Ilya and Jan, because of floating point arithmetic, it's impossible to find intersections perfectly in all cases. Jan, your example has two curves that touch at a single point; some people might define this as an intersection. Your assertion that (0,0) isn't an intersection is debatable.
It also erroneously finds contact points (no real intersections).
Example: [x0, y0] = intersections([-1,0,-1], [-1,0,1], [1, 0, 1], [-1,0,1], 1);
returns point (0, 0) as intersection point although it isn't.
An excellent function! However, if both intersecting curves already include the intersection point, weird results are possible (see the provided example).
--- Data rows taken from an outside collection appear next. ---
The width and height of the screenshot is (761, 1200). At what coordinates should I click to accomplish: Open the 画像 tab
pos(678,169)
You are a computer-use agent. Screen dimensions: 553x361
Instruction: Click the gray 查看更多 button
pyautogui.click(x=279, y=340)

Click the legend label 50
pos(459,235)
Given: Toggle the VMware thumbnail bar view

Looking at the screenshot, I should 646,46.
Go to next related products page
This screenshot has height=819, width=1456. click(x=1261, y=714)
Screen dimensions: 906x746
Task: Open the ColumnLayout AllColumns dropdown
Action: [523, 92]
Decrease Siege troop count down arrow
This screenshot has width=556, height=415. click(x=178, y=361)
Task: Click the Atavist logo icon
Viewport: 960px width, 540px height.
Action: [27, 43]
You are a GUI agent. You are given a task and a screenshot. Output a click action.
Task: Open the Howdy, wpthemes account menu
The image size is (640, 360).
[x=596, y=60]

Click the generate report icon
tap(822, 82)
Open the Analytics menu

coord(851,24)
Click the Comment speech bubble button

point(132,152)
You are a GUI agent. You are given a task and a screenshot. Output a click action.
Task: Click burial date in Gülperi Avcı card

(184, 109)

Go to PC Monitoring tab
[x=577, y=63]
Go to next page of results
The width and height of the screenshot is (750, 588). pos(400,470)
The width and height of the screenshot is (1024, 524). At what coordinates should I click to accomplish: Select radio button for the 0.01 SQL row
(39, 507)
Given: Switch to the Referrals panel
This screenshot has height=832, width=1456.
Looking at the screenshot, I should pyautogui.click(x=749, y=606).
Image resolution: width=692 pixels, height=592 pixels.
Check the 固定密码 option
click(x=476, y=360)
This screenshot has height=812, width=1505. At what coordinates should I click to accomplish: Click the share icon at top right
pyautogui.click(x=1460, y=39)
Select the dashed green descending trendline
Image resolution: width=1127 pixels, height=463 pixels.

This problem was already touched by John Mahoney (the results were different).
My test case: several lines pass through one point and every line must eventually include this point. However, it's not known in advance that we have this situation, it simply may appear.
x1=[-0.49313932739246, -0.02127781500161, 0.450583697389237];
y1=[-10.01, 0, 10.01];
x2=[-1.22073877122679, -0.02127781500161, 1.17818314122357];
y2=[10.01, 0, -10.01];
[x,y,seg1,seg2] = intersections(x1, y1, x2, y2)
The case is published because it may be useful to know about. Otherwise I agree that the function works fine in 99,99999999% of cases.